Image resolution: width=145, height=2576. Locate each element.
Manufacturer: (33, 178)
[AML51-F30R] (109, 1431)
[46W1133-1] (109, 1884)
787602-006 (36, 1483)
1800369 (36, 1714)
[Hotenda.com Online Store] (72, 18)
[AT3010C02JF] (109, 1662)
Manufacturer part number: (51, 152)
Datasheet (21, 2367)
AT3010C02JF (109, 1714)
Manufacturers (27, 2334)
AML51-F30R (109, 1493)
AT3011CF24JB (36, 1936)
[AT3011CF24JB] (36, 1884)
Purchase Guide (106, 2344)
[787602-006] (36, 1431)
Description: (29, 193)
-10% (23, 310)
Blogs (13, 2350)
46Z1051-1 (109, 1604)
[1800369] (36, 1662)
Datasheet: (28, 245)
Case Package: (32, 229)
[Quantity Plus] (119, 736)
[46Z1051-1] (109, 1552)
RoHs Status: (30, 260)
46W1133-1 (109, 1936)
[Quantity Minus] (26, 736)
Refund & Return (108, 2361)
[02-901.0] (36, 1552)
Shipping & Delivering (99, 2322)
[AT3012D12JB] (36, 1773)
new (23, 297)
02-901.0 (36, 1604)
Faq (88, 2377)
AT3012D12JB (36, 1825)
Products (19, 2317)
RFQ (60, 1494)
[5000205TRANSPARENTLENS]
* * *
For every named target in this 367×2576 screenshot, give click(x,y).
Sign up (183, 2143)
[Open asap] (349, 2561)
==
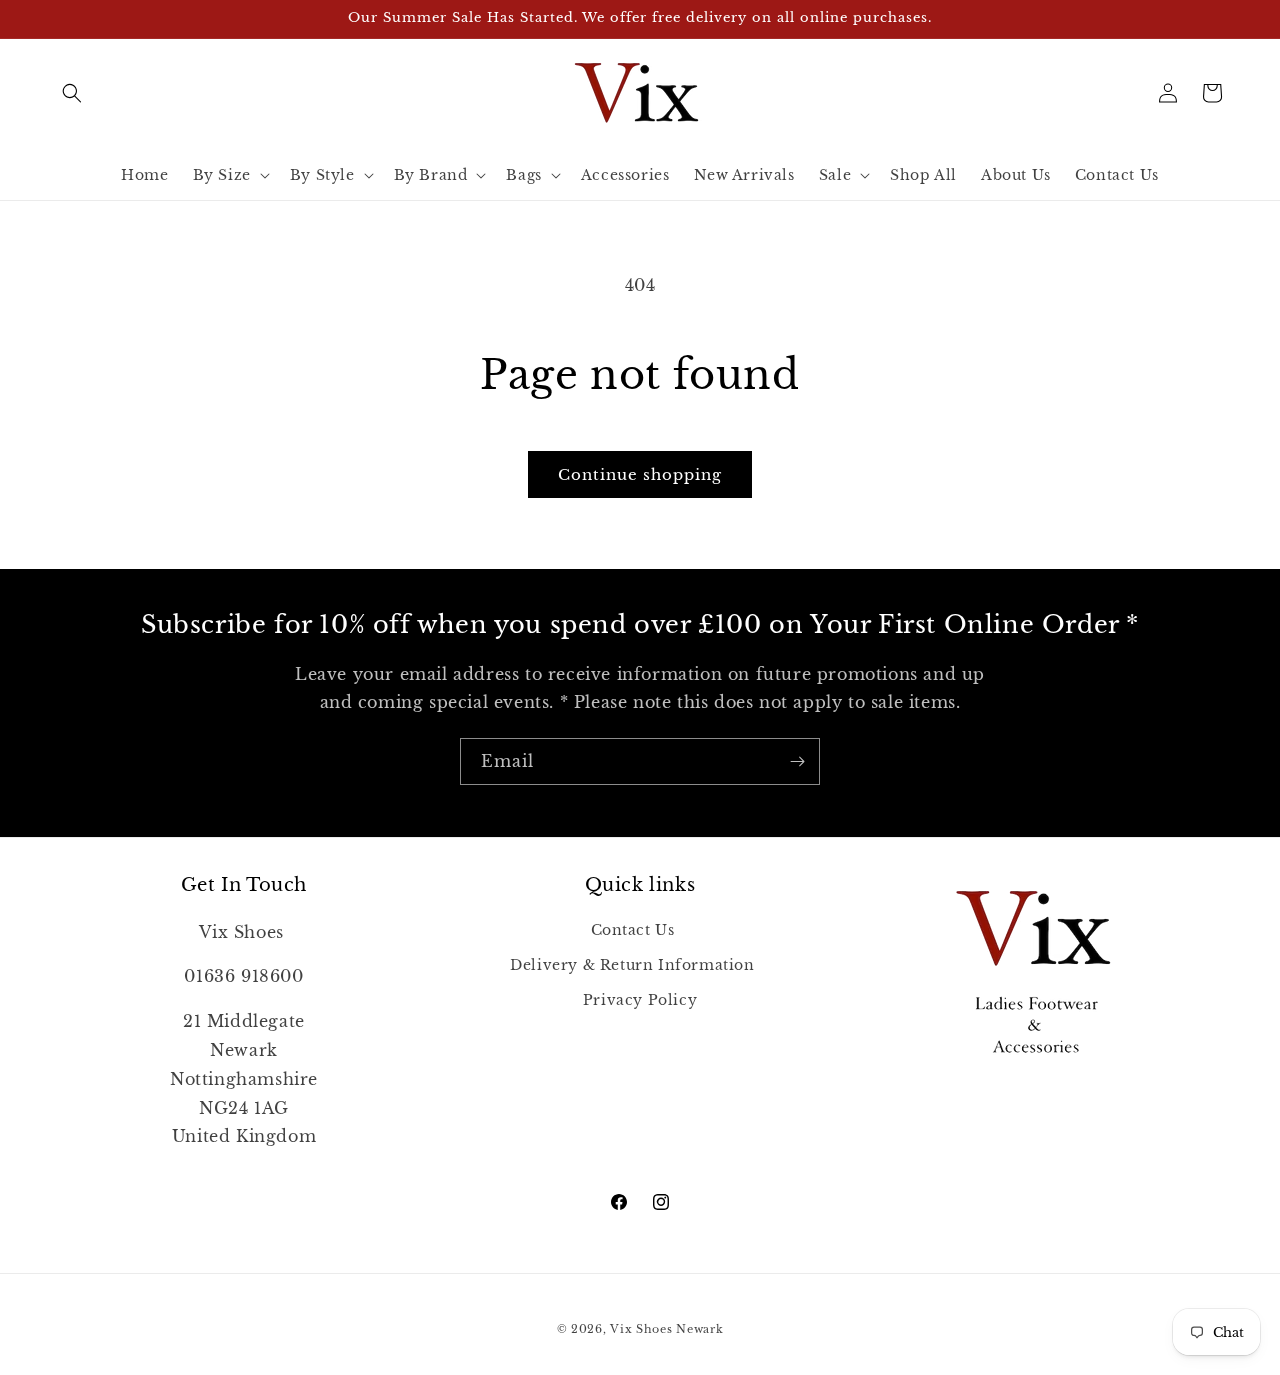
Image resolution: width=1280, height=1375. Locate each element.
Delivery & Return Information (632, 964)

What the task requires -> Your answer should consist of the lines from the line with "Description: (29, 193)" to the line with "[5000205TRANSPARENTLENS]" above, repeated exactly, both ends included.

Result below ->
Description: (29, 193)
-10% (23, 310)
Blogs (13, 2350)
46Z1051-1 (109, 1604)
[1800369] (36, 1662)
Datasheet: (28, 245)
Case Package: (32, 229)
[Quantity Plus] (119, 736)
[46Z1051-1] (109, 1552)
RoHs Status: (30, 260)
46W1133-1 (109, 1936)
[Quantity Minus] (26, 736)
Refund & Return (108, 2361)
[02-901.0] (36, 1552)
Shipping & Delivering (99, 2322)
[AT3012D12JB] (36, 1773)
new (23, 297)
02-901.0 (36, 1604)
Faq (88, 2377)
AT3012D12JB (36, 1825)
Products (19, 2317)
RFQ (60, 1494)
[5000205TRANSPARENTLENS]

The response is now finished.